The Incredibles 2: First Look at the Superhero Sequel

We visited Pixar Animation in Northern California for a peek at the making of The Incredbles 2.

Den of Geek had the opportunity a couple of weeks ago to visit the campus of Pixar Animation in Emeryville, California, where director Brad Bird and the company’s vast team of animators, visual effects craftspeople and other artists are in the homestretch of completing the long-awaited The Incredibles 2.

With five weeks to go before the film’s premiere, work was still being done and visuals still being completed, but the group of reporters we were part of had a chance to see some 35 minutes or so of footage, including the first 22 minutes of the movie, which picks up right where The Incredibles left off in 2004. “I thought about aging everybody the way that everybody does, and then I thought, ‘No, that sucks,’” joked Bird at a press conference on the second day of our visit. “So that’s about deep as it went.”

In actuality, Bird said that the reason to keep the characters at the same point in time had to do with their family dynamic at the ages they were at in 2004, as well as the revelation at the end of the first film that Jack-Jack was exhibiting superpowers of his own. “That idea changes if you age the characters up,” said Bird. “And the insight into that particular period of your life and the perspective disappears once you age them up.
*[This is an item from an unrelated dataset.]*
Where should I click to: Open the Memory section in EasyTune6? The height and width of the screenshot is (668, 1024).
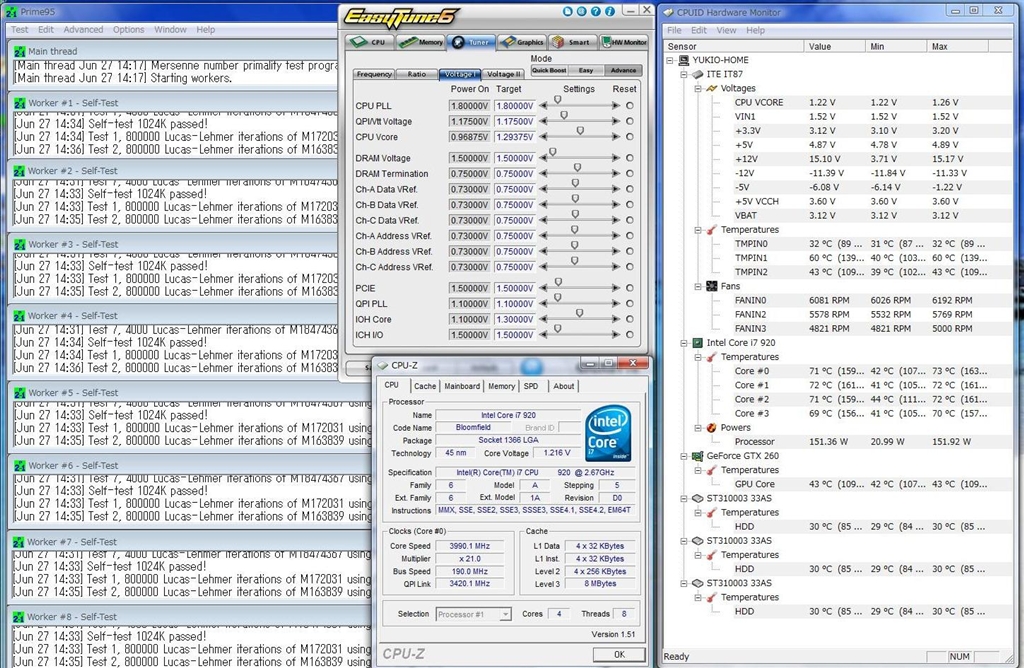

I’m not interested in a college-age Jack-Jack. I’m just not.”

The footage opened with the family battling the Underminer (John Ratzenberger), who showed up right at the end of The Incredibles, and in addition to being a fast-paced, thrilling action sequence, those first 20 minutes established two other things very quickly: as good as Pixar’s work was in 2004, the company has sailed an ocean of progress in terms of the level of detail, color, movement and sheer visual power that it can deliver.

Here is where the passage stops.